6 Vie To Plan Rail Complex
by Paul Bass | October 11, 2007 1:49 PM | Permalink
Six firms from around the country want to help William Kilpatrick (pictured) plan a complex of new stores, offices and apartments around a second parking garage at the train station.
Kilpatrick heads New Haven’s parking authority. Along with City Hall and the state Department of Transportation, the authority is hatching plans for the long-long (long-) delayed, and much-needed, new 1,100-space garage at Union Station. As part of those plans, the authority advertised for consultants to submit proposals to help draw up a “transit-oriented development” (TOD) plan, a hot concept in new-urbanist planning these days. The idea is to use a train station as a convenient spawning place for concentrated new commerce and residential living.
Kilpatrick met with the DOT Tuesday to show officials the six proposal that came in. Now a committee from the authority, DOT and City Hall will review the proposals to pick a winner.
The process can’t happen fast enough for weary commuters. Union Station’s existing garage’s 1,170 spaces fill up by 8 a.m. most days. Hundreds more commuters must then park downtown at the Temple Street garage and wait for a shuttle to take them to a train station. The situation has been a major disincentive to people commuting by train — even though both the city and the state have been trying to convince people to ride trains instead of driving on highways.
Disputes between the city and the state, as well as a train station-like series of departures of state transportation chiefs, have held up plans to build the second garage. For an entire decade. (The state owns the surface lot where the garage would be built; the city leases the land.) Click here to read about those delays.
Kilpatrick Wednesday portrayed the DOT’s receptivity to the TOD plan as a sign of progress.
“If we can get a TOD and the garage, it’s a home run for everybody,” he said.
Kilpatrick asked bidders to submit proposals to do site and market feasibility studies and to draw up two versions of development plans: one just covering the land that’s currently a surface parking lot adjacent to the current garage; and a second plan encompassing the police station across the street. (Under that scenario, the station would be demolished, and a new cop headquarters would be incorporated into the development.)

Stored data entries:
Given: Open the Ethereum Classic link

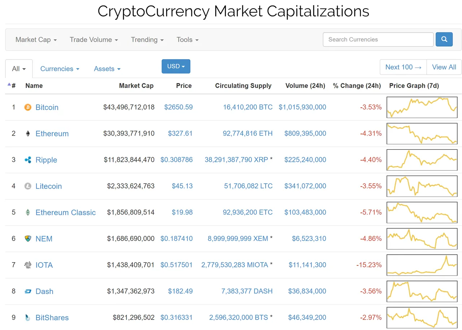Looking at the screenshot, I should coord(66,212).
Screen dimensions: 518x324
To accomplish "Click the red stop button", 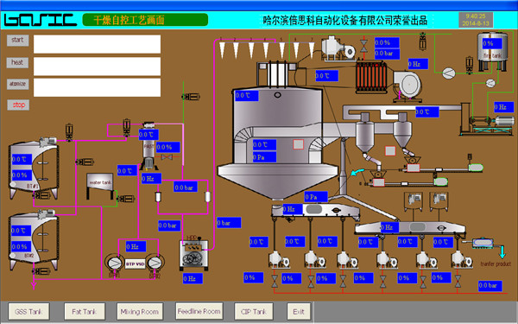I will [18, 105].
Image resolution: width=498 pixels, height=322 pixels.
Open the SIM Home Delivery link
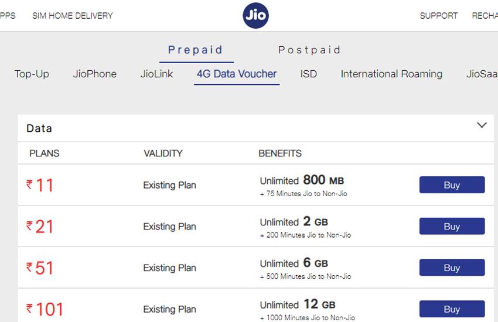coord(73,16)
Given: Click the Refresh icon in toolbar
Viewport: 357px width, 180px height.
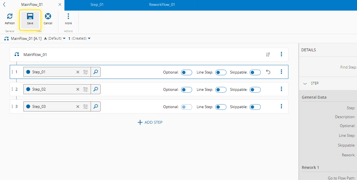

Problem set:
a) Which groups will make up the committee that reviews the proposals, according to the news article about the rail complex plan? Name each one.
b) Pick up the news article about the Union Station rail complex plan right after its last sentence, and keep writing in the same reporting style.

Answers in order:
a)
- New Haven's parking authority
- The state Department of Transportation (DOT)
- City Hall

b)
“From the City’s perspective, the expansion of the medical district and downtown toward Union Station creates a synergy of economic and transportation activity,” the request reads. “The initial concept plan envisions over $500 million in private investment resulting in 1.1 million s.f. of new development and 620 new residential units.” The scenario including the police station would add 1.35 acres.
The responses that came in to Kilpatrick vary widely both in terms of the time frame as well as costs. Here’s a snapshot of the six responses that came in, based on the prospectuses:
Wallace, Roberts & Todd (WRT) Design of Philadelphia proposes to charge $214,375 to spend five months putting together a plan. Its hourly fees will range from $70 for $210 for employees slated to work on the plan. The firm helped design hubs and station areas for New Jersey Transit’s Hudson-Bergen Light Rail Line, among other projects. Its partners in the proposal include Nelson/Nygaard, a consulting firm hired by new Haven’s Connecticut Center for a New Economy to “provide planning and expert testimony to the community in its struggle against Yale-New Haven Hospital’s proposed construction of a five-level garage in conjunction with a new Cancer Center.”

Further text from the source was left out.